# WHAT IS NEEDED:
Each line of the material below is to be given again exactly.
Start of DATA RECORDS
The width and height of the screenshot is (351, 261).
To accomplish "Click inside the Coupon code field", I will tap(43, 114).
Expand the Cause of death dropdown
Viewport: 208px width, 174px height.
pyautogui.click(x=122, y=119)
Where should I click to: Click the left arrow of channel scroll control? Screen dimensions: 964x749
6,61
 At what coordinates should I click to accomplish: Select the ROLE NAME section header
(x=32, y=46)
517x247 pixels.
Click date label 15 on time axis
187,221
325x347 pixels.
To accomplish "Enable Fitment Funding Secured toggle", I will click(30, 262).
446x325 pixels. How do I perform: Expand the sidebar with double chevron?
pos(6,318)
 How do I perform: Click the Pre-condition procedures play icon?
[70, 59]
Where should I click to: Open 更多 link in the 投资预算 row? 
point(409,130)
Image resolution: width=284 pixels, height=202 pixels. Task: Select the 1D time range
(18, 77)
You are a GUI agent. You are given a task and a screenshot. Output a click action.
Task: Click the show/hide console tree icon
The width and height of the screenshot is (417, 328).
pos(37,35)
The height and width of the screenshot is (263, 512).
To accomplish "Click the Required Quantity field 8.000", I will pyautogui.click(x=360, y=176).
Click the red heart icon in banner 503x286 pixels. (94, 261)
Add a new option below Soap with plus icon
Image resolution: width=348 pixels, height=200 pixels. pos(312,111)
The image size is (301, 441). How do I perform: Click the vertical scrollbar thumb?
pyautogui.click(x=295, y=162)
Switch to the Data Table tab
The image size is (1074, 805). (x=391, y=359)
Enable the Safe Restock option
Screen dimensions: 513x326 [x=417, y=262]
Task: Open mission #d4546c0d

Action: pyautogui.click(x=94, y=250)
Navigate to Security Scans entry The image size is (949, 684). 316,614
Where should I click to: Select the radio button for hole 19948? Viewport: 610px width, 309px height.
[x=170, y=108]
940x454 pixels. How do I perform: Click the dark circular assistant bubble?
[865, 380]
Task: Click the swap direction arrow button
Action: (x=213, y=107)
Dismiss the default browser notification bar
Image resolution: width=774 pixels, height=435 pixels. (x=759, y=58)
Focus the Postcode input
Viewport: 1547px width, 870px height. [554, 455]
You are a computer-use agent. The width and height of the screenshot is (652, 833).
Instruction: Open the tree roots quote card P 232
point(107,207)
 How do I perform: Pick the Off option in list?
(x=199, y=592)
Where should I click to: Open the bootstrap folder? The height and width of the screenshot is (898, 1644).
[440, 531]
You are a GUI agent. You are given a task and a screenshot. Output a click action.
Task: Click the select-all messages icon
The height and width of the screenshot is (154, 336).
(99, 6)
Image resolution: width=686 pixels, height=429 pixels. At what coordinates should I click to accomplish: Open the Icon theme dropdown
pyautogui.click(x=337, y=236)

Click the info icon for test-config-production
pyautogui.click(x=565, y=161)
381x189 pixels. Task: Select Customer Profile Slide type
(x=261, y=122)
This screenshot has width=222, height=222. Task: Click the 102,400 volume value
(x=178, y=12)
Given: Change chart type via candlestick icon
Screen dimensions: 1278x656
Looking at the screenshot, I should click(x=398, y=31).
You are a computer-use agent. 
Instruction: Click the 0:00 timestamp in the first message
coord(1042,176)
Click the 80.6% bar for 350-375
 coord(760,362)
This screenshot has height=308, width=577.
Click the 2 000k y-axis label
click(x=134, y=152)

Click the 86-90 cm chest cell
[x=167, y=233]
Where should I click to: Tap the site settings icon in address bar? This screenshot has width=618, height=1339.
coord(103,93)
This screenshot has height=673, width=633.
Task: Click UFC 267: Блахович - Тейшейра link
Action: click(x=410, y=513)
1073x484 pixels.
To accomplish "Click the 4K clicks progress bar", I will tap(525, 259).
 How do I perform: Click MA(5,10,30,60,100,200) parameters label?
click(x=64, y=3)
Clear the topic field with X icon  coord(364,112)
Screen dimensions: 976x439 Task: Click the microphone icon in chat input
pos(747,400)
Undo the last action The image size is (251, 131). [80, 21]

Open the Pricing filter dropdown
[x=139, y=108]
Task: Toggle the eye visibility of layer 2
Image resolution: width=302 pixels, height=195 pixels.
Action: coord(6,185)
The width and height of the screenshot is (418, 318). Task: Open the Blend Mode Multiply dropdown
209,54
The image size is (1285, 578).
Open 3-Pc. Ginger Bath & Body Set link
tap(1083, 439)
End of DATA RECORDS
# ANSWER SPACE:
The width and height of the screenshot is (351, 261).
To accomplish "Click inside the Coupon code field", I will tap(43, 114).
Expand the Cause of death dropdown
Viewport: 208px width, 174px height.
pyautogui.click(x=122, y=119)
Where should I click to: Click the left arrow of channel scroll control? Screen dimensions: 964x749
6,61
 At what coordinates should I click to accomplish: Select the ROLE NAME section header
(x=32, y=46)
517x247 pixels.
Click date label 15 on time axis
187,221
325x347 pixels.
To accomplish "Enable Fitment Funding Secured toggle", I will click(30, 262).
446x325 pixels. How do I perform: Expand the sidebar with double chevron?
pos(6,318)
 How do I perform: Click the Pre-condition procedures play icon?
[70, 59]
Where should I click to: Open 更多 link in the 投资预算 row? 
point(409,130)
Image resolution: width=284 pixels, height=202 pixels. Task: Select the 1D time range
(18, 77)
You are a GUI agent. You are given a task and a screenshot. Output a click action.
Task: Click the show/hide console tree icon
The width and height of the screenshot is (417, 328).
pos(37,35)
The height and width of the screenshot is (263, 512).
To accomplish "Click the Required Quantity field 8.000", I will pyautogui.click(x=360, y=176).
Click the red heart icon in banner 503x286 pixels. (94, 261)
Add a new option below Soap with plus icon
Image resolution: width=348 pixels, height=200 pixels. pos(312,111)
The image size is (301, 441). How do I perform: Click the vertical scrollbar thumb?
pyautogui.click(x=295, y=162)
Switch to the Data Table tab
The image size is (1074, 805). (x=391, y=359)
Enable the Safe Restock option
Screen dimensions: 513x326 [x=417, y=262]
Task: Open mission #d4546c0d

Action: pyautogui.click(x=94, y=250)
Navigate to Security Scans entry The image size is (949, 684). 316,614
Where should I click to: Select the radio button for hole 19948? Viewport: 610px width, 309px height.
[x=170, y=108]
940x454 pixels. How do I perform: Click the dark circular assistant bubble?
[865, 380]
Task: Click the swap direction arrow button
Action: (x=213, y=107)
Dismiss the default browser notification bar
Image resolution: width=774 pixels, height=435 pixels. (x=759, y=58)
Focus the Postcode input
Viewport: 1547px width, 870px height. [554, 455]
You are a computer-use agent. The width and height of the screenshot is (652, 833).
Instruction: Open the tree roots quote card P 232
point(107,207)
 How do I perform: Pick the Off option in list?
(x=199, y=592)
Where should I click to: Open the bootstrap folder? The height and width of the screenshot is (898, 1644).
[440, 531]
You are a GUI agent. You are given a task and a screenshot. Output a click action.
Task: Click the select-all messages icon
The height and width of the screenshot is (154, 336).
(99, 6)
Image resolution: width=686 pixels, height=429 pixels. At what coordinates should I click to accomplish: Open the Icon theme dropdown
pyautogui.click(x=337, y=236)

Click the info icon for test-config-production
pyautogui.click(x=565, y=161)
381x189 pixels. Task: Select Customer Profile Slide type
(x=261, y=122)
This screenshot has width=222, height=222. Task: Click the 102,400 volume value
(x=178, y=12)
Given: Change chart type via candlestick icon
Screen dimensions: 1278x656
Looking at the screenshot, I should click(x=398, y=31).
You are a computer-use agent. 
Instruction: Click the 0:00 timestamp in the first message
coord(1042,176)
Click the 80.6% bar for 350-375
 coord(760,362)
This screenshot has height=308, width=577.
Click the 2 000k y-axis label
click(x=134, y=152)

Click the 86-90 cm chest cell
[x=167, y=233]
Where should I click to: Tap the site settings icon in address bar? This screenshot has width=618, height=1339.
coord(103,93)
This screenshot has height=673, width=633.
Task: Click UFC 267: Блахович - Тейшейра link
Action: click(x=410, y=513)
1073x484 pixels.
To accomplish "Click the 4K clicks progress bar", I will tap(525, 259).
 How do I perform: Click MA(5,10,30,60,100,200) parameters label?
click(x=64, y=3)
Clear the topic field with X icon  coord(364,112)
Screen dimensions: 976x439 Task: Click the microphone icon in chat input
pos(747,400)
Undo the last action The image size is (251, 131). [80, 21]

Open the Pricing filter dropdown
[x=139, y=108]
Task: Toggle the eye visibility of layer 2
Image resolution: width=302 pixels, height=195 pixels.
Action: coord(6,185)
The width and height of the screenshot is (418, 318). Task: Open the Blend Mode Multiply dropdown
209,54
The image size is (1285, 578).
Open 3-Pc. Ginger Bath & Body Set link
tap(1083, 439)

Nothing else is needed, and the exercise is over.